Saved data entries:
::::::::::

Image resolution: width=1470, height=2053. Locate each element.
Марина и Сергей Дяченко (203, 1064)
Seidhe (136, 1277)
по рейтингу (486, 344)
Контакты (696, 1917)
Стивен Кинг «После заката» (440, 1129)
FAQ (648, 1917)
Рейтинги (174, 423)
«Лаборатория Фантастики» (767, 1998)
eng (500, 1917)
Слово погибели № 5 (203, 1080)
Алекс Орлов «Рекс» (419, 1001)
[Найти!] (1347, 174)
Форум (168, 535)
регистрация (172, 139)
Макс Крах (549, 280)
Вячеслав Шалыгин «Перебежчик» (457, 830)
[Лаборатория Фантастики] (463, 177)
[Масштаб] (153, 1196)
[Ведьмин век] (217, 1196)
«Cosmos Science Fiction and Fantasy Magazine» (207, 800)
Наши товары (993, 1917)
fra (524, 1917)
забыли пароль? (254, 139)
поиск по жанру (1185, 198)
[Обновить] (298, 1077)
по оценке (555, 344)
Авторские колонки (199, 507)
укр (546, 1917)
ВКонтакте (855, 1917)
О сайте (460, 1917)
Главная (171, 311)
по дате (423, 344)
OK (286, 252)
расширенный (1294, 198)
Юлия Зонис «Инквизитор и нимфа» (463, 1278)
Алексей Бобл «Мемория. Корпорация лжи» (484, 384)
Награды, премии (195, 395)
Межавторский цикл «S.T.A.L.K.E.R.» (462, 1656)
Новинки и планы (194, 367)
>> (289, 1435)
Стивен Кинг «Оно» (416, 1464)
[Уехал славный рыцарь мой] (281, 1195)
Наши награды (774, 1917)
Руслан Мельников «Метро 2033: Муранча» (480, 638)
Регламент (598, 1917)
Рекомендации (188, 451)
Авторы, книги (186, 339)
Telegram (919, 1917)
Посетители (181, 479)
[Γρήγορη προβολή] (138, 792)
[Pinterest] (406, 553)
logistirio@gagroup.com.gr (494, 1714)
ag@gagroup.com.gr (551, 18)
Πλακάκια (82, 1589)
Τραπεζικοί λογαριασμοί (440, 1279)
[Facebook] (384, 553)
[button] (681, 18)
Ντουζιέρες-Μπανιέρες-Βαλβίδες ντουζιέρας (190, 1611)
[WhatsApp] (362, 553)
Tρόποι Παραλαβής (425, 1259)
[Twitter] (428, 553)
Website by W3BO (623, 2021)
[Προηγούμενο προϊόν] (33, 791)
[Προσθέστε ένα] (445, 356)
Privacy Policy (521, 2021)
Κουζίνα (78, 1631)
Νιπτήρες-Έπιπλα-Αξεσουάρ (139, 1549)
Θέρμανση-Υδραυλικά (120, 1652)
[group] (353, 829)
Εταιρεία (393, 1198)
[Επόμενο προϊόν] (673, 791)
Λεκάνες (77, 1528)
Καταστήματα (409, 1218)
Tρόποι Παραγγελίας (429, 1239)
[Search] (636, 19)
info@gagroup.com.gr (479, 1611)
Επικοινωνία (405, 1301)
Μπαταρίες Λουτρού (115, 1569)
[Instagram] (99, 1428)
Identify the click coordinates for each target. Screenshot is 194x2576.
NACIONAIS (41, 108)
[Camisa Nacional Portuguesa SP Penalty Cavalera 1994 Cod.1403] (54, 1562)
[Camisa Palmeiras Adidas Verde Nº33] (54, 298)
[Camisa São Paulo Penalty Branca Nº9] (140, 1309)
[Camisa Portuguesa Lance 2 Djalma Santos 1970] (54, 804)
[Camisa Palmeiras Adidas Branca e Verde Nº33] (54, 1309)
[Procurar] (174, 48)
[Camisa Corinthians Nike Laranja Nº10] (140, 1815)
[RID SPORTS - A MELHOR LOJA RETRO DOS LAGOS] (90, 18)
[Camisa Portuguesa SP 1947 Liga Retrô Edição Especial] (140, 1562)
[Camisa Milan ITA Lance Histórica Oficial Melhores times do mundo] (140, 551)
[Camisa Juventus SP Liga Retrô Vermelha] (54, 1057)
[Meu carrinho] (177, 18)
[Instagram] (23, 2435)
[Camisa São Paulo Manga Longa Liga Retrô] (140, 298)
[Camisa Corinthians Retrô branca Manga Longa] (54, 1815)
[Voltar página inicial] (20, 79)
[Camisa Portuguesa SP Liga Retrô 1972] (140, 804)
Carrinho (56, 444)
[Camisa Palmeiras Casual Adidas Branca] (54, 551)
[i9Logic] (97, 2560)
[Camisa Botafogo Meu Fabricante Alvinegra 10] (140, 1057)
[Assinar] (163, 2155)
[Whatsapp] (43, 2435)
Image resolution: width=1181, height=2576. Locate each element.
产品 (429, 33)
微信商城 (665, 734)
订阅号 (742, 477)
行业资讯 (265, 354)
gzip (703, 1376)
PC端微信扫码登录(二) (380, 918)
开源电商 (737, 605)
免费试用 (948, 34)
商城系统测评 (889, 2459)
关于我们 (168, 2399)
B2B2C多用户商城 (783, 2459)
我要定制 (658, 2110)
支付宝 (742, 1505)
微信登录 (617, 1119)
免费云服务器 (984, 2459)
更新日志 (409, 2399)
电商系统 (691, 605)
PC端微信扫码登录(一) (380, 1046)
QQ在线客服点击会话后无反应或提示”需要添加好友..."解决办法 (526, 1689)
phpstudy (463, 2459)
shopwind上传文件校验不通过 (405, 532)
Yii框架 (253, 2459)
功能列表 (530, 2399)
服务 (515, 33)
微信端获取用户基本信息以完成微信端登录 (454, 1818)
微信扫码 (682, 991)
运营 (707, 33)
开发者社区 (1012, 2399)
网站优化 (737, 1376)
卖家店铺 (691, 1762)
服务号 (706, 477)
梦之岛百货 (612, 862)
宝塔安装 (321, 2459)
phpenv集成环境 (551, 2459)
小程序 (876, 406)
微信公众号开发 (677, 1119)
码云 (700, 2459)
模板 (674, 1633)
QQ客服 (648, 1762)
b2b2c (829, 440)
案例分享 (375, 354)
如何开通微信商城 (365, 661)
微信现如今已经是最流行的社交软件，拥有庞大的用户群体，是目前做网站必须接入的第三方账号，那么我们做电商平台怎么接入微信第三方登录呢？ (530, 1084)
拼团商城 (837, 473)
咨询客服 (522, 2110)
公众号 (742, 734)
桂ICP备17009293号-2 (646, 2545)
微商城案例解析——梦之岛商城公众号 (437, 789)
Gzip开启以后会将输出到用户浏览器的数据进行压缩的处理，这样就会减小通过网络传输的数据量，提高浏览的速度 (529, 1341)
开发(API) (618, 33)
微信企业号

::::::::::

■ **YOUR GOAL**
Nothing but the lines from the one with "[Camisa Palmeiras Casual" to the last line of the data should appear in the answer, each exactly as it stands.

■ **WRITTEN ANSWER**
[Camisa Palmeiras Casual Adidas Branca] (54, 551)
[i9Logic] (97, 2560)
[Camisa Botafogo Meu Fabricante Alvinegra 10] (140, 1057)
[Assinar] (163, 2155)
[Whatsapp] (43, 2435)
Image resolution: width=1181, height=2576. Locate each element.
产品 (429, 33)
微信商城 (665, 734)
订阅号 (742, 477)
行业资讯 (265, 354)
gzip (703, 1376)
PC端微信扫码登录(二) (380, 918)
开源电商 (737, 605)
免费试用 (948, 34)
商城系统测评 (889, 2459)
关于我们 (168, 2399)
B2B2C多用户商城 (783, 2459)
我要定制 (658, 2110)
支付宝 (742, 1505)
微信登录 (617, 1119)
免费云服务器 (984, 2459)
更新日志 (409, 2399)
电商系统 (691, 605)
PC端微信扫码登录(一) (380, 1046)
QQ在线客服点击会话后无反应或提示”需要添加好友..."解决办法 (526, 1689)
phpstudy (463, 2459)
shopwind上传文件校验不通过 (405, 532)
Yii框架 (253, 2459)
功能列表 (530, 2399)
服务 (515, 33)
微信端获取用户基本信息以完成微信端登录 (454, 1818)
微信扫码 (682, 991)
运营 (707, 33)
开发者社区 (1012, 2399)
网站优化 (737, 1376)
卖家店铺 (691, 1762)
服务号 (706, 477)
梦之岛百货 (612, 862)
宝塔安装 (321, 2459)
phpenv集成环境 (551, 2459)
小程序 (876, 406)
微信公众号开发 (677, 1119)
码云 (700, 2459)
模板 (674, 1633)
QQ客服 (648, 1762)
b2b2c (829, 440)
案例分享 (375, 354)
如何开通微信商城 (365, 661)
微信现如今已经是最流行的社交软件，拥有庞大的用户群体，是目前做网站必须接入的第三方账号，那么我们做电商平台怎么接入微信第三方登录呢？ (530, 1084)
拼团商城 (837, 473)
咨询客服 (522, 2110)
公众号 (742, 734)
桂ICP备17009293号-2 (646, 2545)
微商城案例解析——梦之岛商城公众号 (437, 789)
Gzip开启以后会将输出到用户浏览器的数据进行压缩的处理，这样就会减小通过网络传输的数据量，提高浏览的速度 (529, 1341)
开发(API) (618, 33)
微信企业号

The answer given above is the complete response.